From the data perspective, several initiatives, that already demonstrate benefits to facilitate cyber risk understanding, have been developed to collect and to select data. For instance, CCR Group recently developed its own AI web services that aim at understanding, structuring, extracting, anonymizing, and controlling whatever textual material related to insurance contents.
“It can be very valuable to interpret external raw data scrapped from the web such as social media (which overflow from cyber info) or newspaper websites that usually report cyber events” explained Aurelien Couloumy Head of Digital Transformation. He also said “CCR Group benefits from this technology by accelerating considerably the mapping of cyber expositions detailed into wording treaties, which has allowed us to interpret cyber market clauses at sentence level, to classify and to compare legal specifications or to highlight abnormal terms. It is a plus to get a structured and formalized overview of cyber portfolio”.
CCR also mentions a semantic search engine connected on knowledge data base to facilitate technical or business knowledge management access which is as known also a specific cyber topic (considering the “newness” of the subject).

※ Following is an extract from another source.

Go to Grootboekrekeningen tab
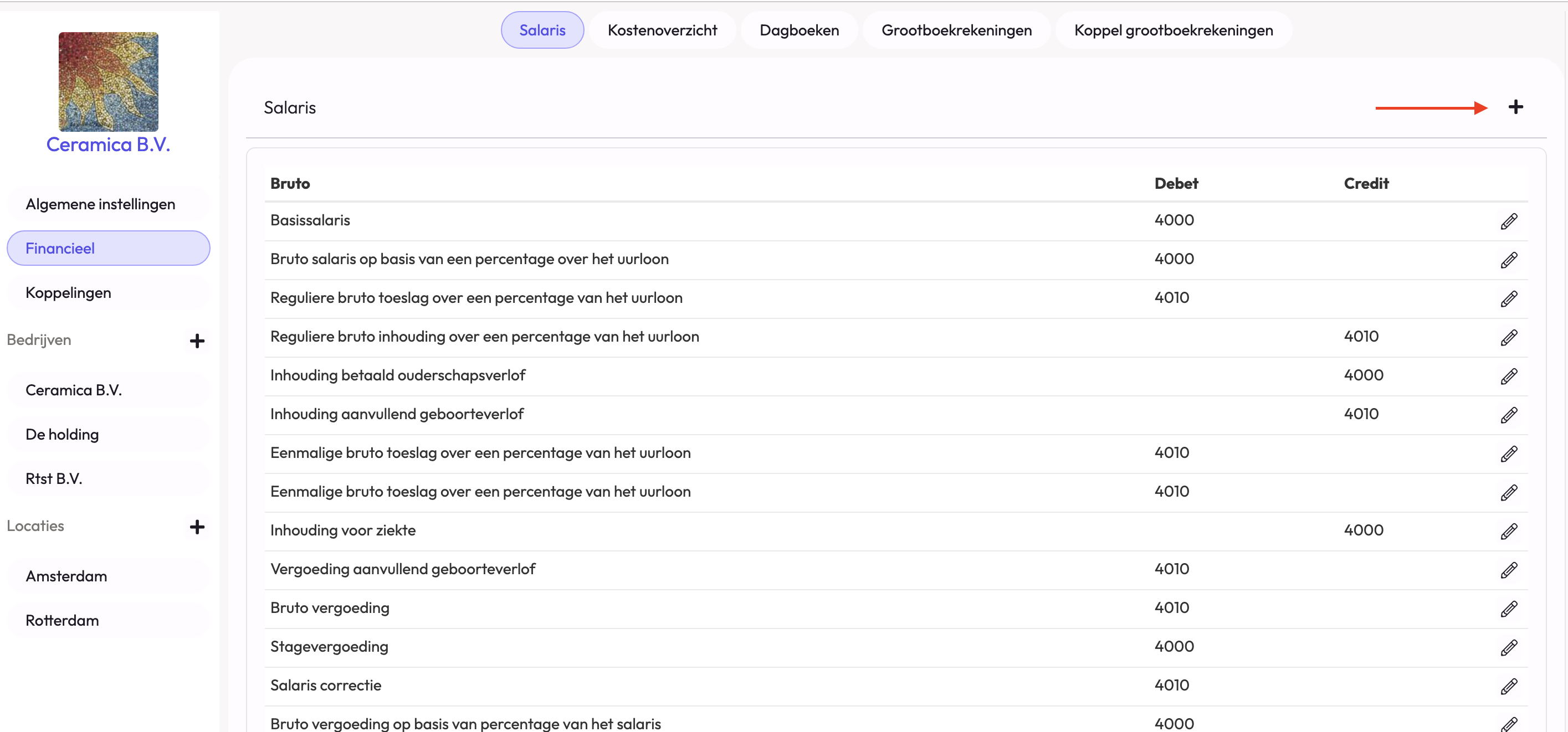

Regarding models, Laurent Montador insists on the fact that “consequent R&D efforts have been engaged in the different technical departments (actuarial science, natural disaster modelling, data science) of CCR Group to formalize advanced statistical learning approaches that could suit, among other, with the cyber particularities”.
According to Aurelien Couloumy, this modelling effort can serve at least three different purposes for cyber risk. It is first a question of solving cyber data quality issues and getting better data through machine learning model corrections that can handle missing value imputations, dimension reduction or data augmentation, etc. Then, it is also a question of direct use of these models to detect weak signals (for instance through IT systems) or to precise and to customize pricing models to fairly indemnify companies. Finally, some models such as meta or Bayesian deep learning models demonstrate interesting properties to solve the continuous need of model updates (involved by the irregular renewal of cyber-attack types, targets, properties, consequences, etc.)
Tooling aspects of CCR Group Digital transformation have not been left behind mentions Hind Mechbal with the improvement of “different practices related to independent micro services architectures, advanced authentication systems, cloud services management and constraints or agile and secure coding approaches.” that can be of a great interest to better assist or advice cedants and their customers in their activities and cyber journey.